Task to carry out: Retype every record below exactly as it appears.

(Saved data entries)
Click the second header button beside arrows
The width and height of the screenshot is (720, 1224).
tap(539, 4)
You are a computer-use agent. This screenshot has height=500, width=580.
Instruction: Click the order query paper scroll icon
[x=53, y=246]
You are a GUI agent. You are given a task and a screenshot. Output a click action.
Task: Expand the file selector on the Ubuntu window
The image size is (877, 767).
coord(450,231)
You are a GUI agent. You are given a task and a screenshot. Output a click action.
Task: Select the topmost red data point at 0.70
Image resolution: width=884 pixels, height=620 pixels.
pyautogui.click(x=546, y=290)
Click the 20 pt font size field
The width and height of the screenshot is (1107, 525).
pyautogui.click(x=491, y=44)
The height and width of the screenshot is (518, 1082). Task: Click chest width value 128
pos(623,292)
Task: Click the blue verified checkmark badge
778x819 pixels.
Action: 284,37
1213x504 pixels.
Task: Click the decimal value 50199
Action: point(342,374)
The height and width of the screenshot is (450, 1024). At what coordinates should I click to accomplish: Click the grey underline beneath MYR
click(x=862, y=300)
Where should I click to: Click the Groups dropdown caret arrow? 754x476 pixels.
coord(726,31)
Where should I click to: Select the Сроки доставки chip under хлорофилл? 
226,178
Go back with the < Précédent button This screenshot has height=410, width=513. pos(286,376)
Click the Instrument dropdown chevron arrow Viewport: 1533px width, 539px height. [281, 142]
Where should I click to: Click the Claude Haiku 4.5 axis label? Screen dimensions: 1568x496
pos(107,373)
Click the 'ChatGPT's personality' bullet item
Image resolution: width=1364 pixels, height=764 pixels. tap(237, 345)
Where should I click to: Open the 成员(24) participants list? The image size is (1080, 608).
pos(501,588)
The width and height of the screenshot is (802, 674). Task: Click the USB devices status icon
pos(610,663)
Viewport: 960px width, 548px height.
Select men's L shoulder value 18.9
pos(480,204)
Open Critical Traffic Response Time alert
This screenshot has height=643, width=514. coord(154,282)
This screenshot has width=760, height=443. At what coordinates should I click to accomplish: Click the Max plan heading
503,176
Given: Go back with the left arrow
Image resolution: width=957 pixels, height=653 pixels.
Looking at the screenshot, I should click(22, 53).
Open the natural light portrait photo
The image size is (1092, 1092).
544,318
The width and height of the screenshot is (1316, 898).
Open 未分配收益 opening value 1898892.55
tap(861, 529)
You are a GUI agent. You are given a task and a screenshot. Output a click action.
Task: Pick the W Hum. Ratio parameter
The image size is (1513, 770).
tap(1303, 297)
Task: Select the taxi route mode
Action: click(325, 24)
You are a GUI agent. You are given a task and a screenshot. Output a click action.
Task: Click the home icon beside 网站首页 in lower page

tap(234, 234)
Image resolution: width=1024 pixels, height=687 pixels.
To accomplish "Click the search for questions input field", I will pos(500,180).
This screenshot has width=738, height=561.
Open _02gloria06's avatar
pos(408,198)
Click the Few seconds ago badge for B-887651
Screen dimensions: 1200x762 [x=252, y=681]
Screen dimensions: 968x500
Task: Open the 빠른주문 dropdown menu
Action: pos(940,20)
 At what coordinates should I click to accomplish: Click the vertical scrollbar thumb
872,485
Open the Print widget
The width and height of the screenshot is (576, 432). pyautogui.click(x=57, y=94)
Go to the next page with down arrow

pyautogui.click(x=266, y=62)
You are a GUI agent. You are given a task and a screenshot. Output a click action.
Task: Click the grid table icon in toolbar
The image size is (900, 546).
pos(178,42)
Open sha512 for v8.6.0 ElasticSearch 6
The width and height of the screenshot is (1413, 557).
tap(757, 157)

Answer for the task:
Click the second header button beside arrows
The width and height of the screenshot is (720, 1224).
tap(539, 4)
You are a computer-use agent. This screenshot has height=500, width=580.
Instruction: Click the order query paper scroll icon
[x=53, y=246]
You are a GUI agent. You are given a task and a screenshot. Output a click action.
Task: Expand the file selector on the Ubuntu window
The image size is (877, 767).
coord(450,231)
You are a GUI agent. You are given a task and a screenshot. Output a click action.
Task: Select the topmost red data point at 0.70
Image resolution: width=884 pixels, height=620 pixels.
pyautogui.click(x=546, y=290)
Click the 20 pt font size field
The width and height of the screenshot is (1107, 525).
pyautogui.click(x=491, y=44)
The height and width of the screenshot is (518, 1082). Task: Click chest width value 128
pos(623,292)
Task: Click the blue verified checkmark badge
778x819 pixels.
Action: 284,37
1213x504 pixels.
Task: Click the decimal value 50199
Action: point(342,374)
The height and width of the screenshot is (450, 1024). At what coordinates should I click to accomplish: Click the grey underline beneath MYR
click(x=862, y=300)
Where should I click to: Click the Groups dropdown caret arrow? 754x476 pixels.
coord(726,31)
Where should I click to: Select the Сроки доставки chip under хлорофилл? 
226,178
Go back with the < Précédent button This screenshot has height=410, width=513. pos(286,376)
Click the Instrument dropdown chevron arrow Viewport: 1533px width, 539px height. [281, 142]
Where should I click to: Click the Claude Haiku 4.5 axis label? Screen dimensions: 1568x496
pos(107,373)
Click the 'ChatGPT's personality' bullet item
Image resolution: width=1364 pixels, height=764 pixels. tap(237, 345)
Where should I click to: Open the 成员(24) participants list? The image size is (1080, 608).
pos(501,588)
The width and height of the screenshot is (802, 674). Task: Click the USB devices status icon
pos(610,663)
Viewport: 960px width, 548px height.
Select men's L shoulder value 18.9
pos(480,204)
Open Critical Traffic Response Time alert
This screenshot has height=643, width=514. coord(154,282)
This screenshot has width=760, height=443. At what coordinates should I click to accomplish: Click the Max plan heading
503,176
Given: Go back with the left arrow
Image resolution: width=957 pixels, height=653 pixels.
Looking at the screenshot, I should click(22, 53).
Open the natural light portrait photo
The image size is (1092, 1092).
544,318
The width and height of the screenshot is (1316, 898).
Open 未分配收益 opening value 1898892.55
tap(861, 529)
You are a GUI agent. You are given a task and a screenshot. Output a click action.
Task: Pick the W Hum. Ratio parameter
The image size is (1513, 770).
tap(1303, 297)
Task: Select the taxi route mode
Action: click(325, 24)
You are a GUI agent. You are given a task and a screenshot. Output a click action.
Task: Click the home icon beside 网站首页 in lower page

tap(234, 234)
Image resolution: width=1024 pixels, height=687 pixels.
To accomplish "Click the search for questions input field", I will pos(500,180).
This screenshot has width=738, height=561.
Open _02gloria06's avatar
pos(408,198)
Click the Few seconds ago badge for B-887651
Screen dimensions: 1200x762 [x=252, y=681]
Screen dimensions: 968x500
Task: Open the 빠른주문 dropdown menu
Action: pos(940,20)
 At what coordinates should I click to accomplish: Click the vertical scrollbar thumb
872,485
Open the Print widget
The width and height of the screenshot is (576, 432). pyautogui.click(x=57, y=94)
Go to the next page with down arrow

pyautogui.click(x=266, y=62)
You are a GUI agent. You are given a task and a screenshot. Output a click action.
Task: Click the grid table icon in toolbar
The image size is (900, 546).
pos(178,42)
Open sha512 for v8.6.0 ElasticSearch 6
The width and height of the screenshot is (1413, 557).
tap(757, 157)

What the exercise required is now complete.